Obwohl längst über gesundheitliche Risiken aufgeklärt wurde sind Alkohol und (eingeschränkt) Tabak Teil unserer Kultur: Diese Drogen sind fester Bestandteil gesellschaftlich akzeptierter Rituale und Feiern. Das gilt in gleichem Maße in der Jugendkultur längst auch für Marihuana (und für härtere Drogen). Nicht ohne Grund ist in Deutschland, Österreich und der Schweiz jeweils Cannabis die am häufigsten konsumierte illegale Droge.

Die Kriminalisierung der "weichen Drogen"

Zu den eher auf die Freiheit des Einzelnen abstellenden Argumenten kommt ein gesellschaftliches hinzu:

Nicht die Wirkung der Drogen ist das Problem, sondern die repressive Drogenpolitik schafft Probleme. Die überwiegende Zahl der Drogenkonsumenten lebt ein normales Leben. Selbst abhängige Konsumenten bleiben oftmals sozial integriert. Menschen mit problematischem Drogenkonsum brauchen Hilfe. Die Strafverfolgung hat für sie und alle anderen nur negative Folgen. (Schildower Kreis)

Die Kriminalisierung der "weichen" Drogen Marihuana und Haschisch bindet viele Kräfte in Polizei und Justiz. Und dazu noch relativ erfolglos. Ein abendlicher Spaziergang durch den Berliner Görlitzer Park oder über den Hermannplatz bestätigen das. Gerade hier wird auch offensichtlich, dass mit dem (illegalen) Verkauf auch eine erweiterte Kriminalität einhergeht.

Einer der bekanntesten Befürworter der Freigabe weicher Drogen ist der Bernauer Jugendrichter Andreas Müller. Er fordert in einem ZEIT-Interview Hanfplantagen in staatlicher Hand. Der Autor des Buches "Kiffen und Kriminalität" geht mit der derzeitigen Kriminalisierung hart ins Gericht: "In den vergangenen 40 Jahren haben wir mehr als eine halbe Million Menschen nur wegen Cannabis ins Gefängnis gesteckt, oft junge Leute, wir haben dadurch Leben und Familien völlig unnötigerweise zerstört, Menschen stigmatisiert und erst auf die schiefe Bahn gebracht…"

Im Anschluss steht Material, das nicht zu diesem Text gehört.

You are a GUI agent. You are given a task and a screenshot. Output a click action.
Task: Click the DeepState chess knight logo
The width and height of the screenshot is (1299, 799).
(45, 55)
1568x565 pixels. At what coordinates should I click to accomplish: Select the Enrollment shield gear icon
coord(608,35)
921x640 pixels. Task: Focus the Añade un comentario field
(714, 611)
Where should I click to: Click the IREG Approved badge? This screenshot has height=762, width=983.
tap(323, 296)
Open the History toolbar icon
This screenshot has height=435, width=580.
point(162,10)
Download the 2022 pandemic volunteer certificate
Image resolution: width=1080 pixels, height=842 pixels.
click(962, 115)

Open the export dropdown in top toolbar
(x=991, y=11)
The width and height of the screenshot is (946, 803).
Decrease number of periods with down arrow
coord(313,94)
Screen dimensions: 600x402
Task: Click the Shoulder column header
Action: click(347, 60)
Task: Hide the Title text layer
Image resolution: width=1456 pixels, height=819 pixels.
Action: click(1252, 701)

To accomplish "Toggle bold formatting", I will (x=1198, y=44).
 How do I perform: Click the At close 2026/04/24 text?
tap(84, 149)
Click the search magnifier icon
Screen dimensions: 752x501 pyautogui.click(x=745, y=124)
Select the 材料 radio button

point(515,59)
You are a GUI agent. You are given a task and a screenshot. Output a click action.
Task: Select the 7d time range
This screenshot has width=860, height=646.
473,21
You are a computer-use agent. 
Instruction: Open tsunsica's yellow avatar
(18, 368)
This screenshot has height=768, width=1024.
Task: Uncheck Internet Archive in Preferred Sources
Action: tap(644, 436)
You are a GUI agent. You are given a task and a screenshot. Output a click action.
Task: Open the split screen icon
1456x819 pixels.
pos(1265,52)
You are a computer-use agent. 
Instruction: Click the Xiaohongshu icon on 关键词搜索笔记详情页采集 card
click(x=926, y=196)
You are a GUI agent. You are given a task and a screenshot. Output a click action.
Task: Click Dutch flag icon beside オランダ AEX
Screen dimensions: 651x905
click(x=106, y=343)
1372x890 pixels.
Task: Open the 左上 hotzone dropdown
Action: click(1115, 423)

Und möglicherweise wird das Land sogar friedlicher: "Wenn wir auf einen Schlag alle Trinker, von denen es ja Millionen gibt, gegen Kiffer austauschen könnten, hätten wir in der Bundesrepublik kaum noch Probleme mit Aggressionen. Der Alkohol ist unser größtes Problem. In all meinen vielen Jahren als Jugendrichter hatten praktisch alle Gewaltdelikte mit Alkohol zu tun, aber nicht eins war auf alleinigen Cannabis-Konsum zurückzuführen."